### Source text

The mission of the disabilities service sector is to empower individuals with disabilities and their families and ensure they have the support and resources they need. After working in this sector for more 30 years and now as the new president of New York Disability Advocates, a statewide coalition of more than 300 nonprofit intellectual and developmental disabilities (I/DD) provider agencies, I have seen firsthand how our services transform the lives of our community members for the better.
I also have too clearly seen the pain and constant burden of worry our community experiences when we fall short. New York’s I/DD community has been fighting against a crisis for more than a decade — and we’ve reached a tipping point. With rising costs of inflation, coupled with the widespread staffing shortages and chronic underfunding that have plagued us for more than a decade, the future viability of the I/DD service sector hangs in balance.
Direct Support Professionals (DSPs) provide important practical and administrative support such as first aid and CPR, administering medication, meal preparation, or transport facilitation, as well as attending to the unique social, emotional, and psychological needs of those they care for.
Quite simply, they help people with disabilities live fulfilling lives.
But without the necessary state funding to offer higher wages in a competitive labor market, Direct Support Professionals are leaving their positions in droves. From a recently conducted NYDA survey there are currently 19,788 direct care positions in New York that remain vacant in nonprofit agencies. This is largely due to an hourly rate that’s just above minimum wage. Given the amount of training and high skill requirements needed to become a Direct Support Professional, many in the labor market, including a large number of current DSPs, are turning to jobs in the fast food and retail sectors, which offer more pay with a lower barrier of access. As a result, the statewide average vacancy rate across the state is nearly 20%, according to the same NYDA survey.
Because of this, high turnover rates are costing the state’s nonprofit provider agencies an additional $100.5 million annually. This is an unnecessary annual cost that no organization cannot afford. In order to account for this high turnover cost, provider agencies are forced to cut, or all together eliminate, funding for other essential programs and services that our community depends on. Given that each and every service that provider agencies offer are engineered to support and create fulfilling lives for individuals with I/DD, the loss of even one of these services greatly impacts those who rely on it.
To truly overcome the challenges facing our sector, we need long-term solutions to recruit and retain staff and meet rising costs.

### Work task A
Reproduce the part of the article on New York's disability services staffing crisis from "The mission of" up to and including "for the better.".
### Work task B
Carry on writing the article about New York's disability services staffing crisis, starting after its final sentence.
The items after this point have no connection to the article.

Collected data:

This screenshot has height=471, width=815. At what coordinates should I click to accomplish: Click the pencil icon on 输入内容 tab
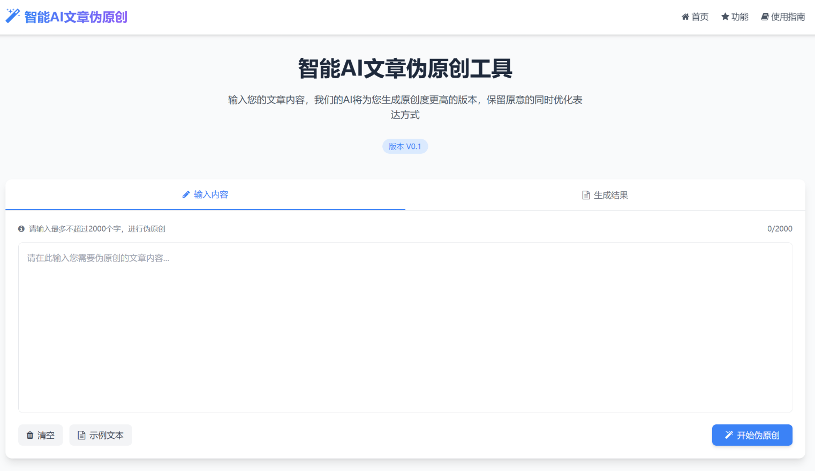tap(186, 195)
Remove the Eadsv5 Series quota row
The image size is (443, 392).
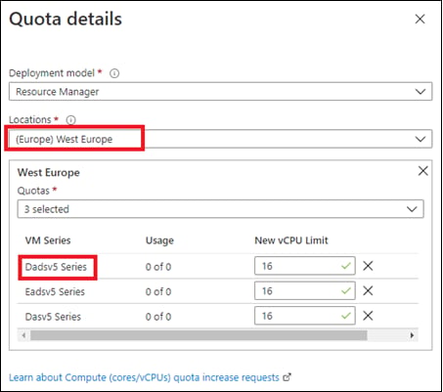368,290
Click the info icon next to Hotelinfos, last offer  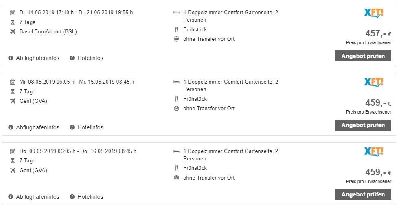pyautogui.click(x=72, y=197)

### Task answer A
The mission of the disabilities service sector is to empower individuals with disabilities and their families and ensure they have the support and resources they need. After working in this sector for more 30 years and now as the new president of New York Disability Advocates, a statewide coalition of more than 300 nonprofit intellectual and developmental disabilities (I/DD) provider agencies, I have seen firsthand how our services transform the lives of our community members for the better.

### Task answer B
The health and well-being of New Yorkers with I/DD will remain in constant jeopardy without permanent investment in DSP salaries to recruit and retain staff. While the 5.4% Cost-of-Living-Adjustment (COLA) in the state FY 2023 budget was the first step in the right direction, more investments are crucial to dig the I/DD sector out of its decades-long underfunding crisis.
That’s why it’s crucial that Gov. Hochul make the I/DD community a priority in her upcoming Executive Budget. The future viability of the I/DD service sector requires sustained long-term investment, not a Band-Aid on a bullet wound.
New Yorkers with disabilities deserve a well-paid workforce and services they can rely on. That’s why NYDA is advocating for a Direct Support Wage Enhancement (DSWE) that would provide nonprofit provider agencies with permanent funding per employee to enhance hourly wages for direct support staff. This will allow the nonprofit service sector to offer competitive wages to address the significant challenges in recruitment and retention that have long plagued the field.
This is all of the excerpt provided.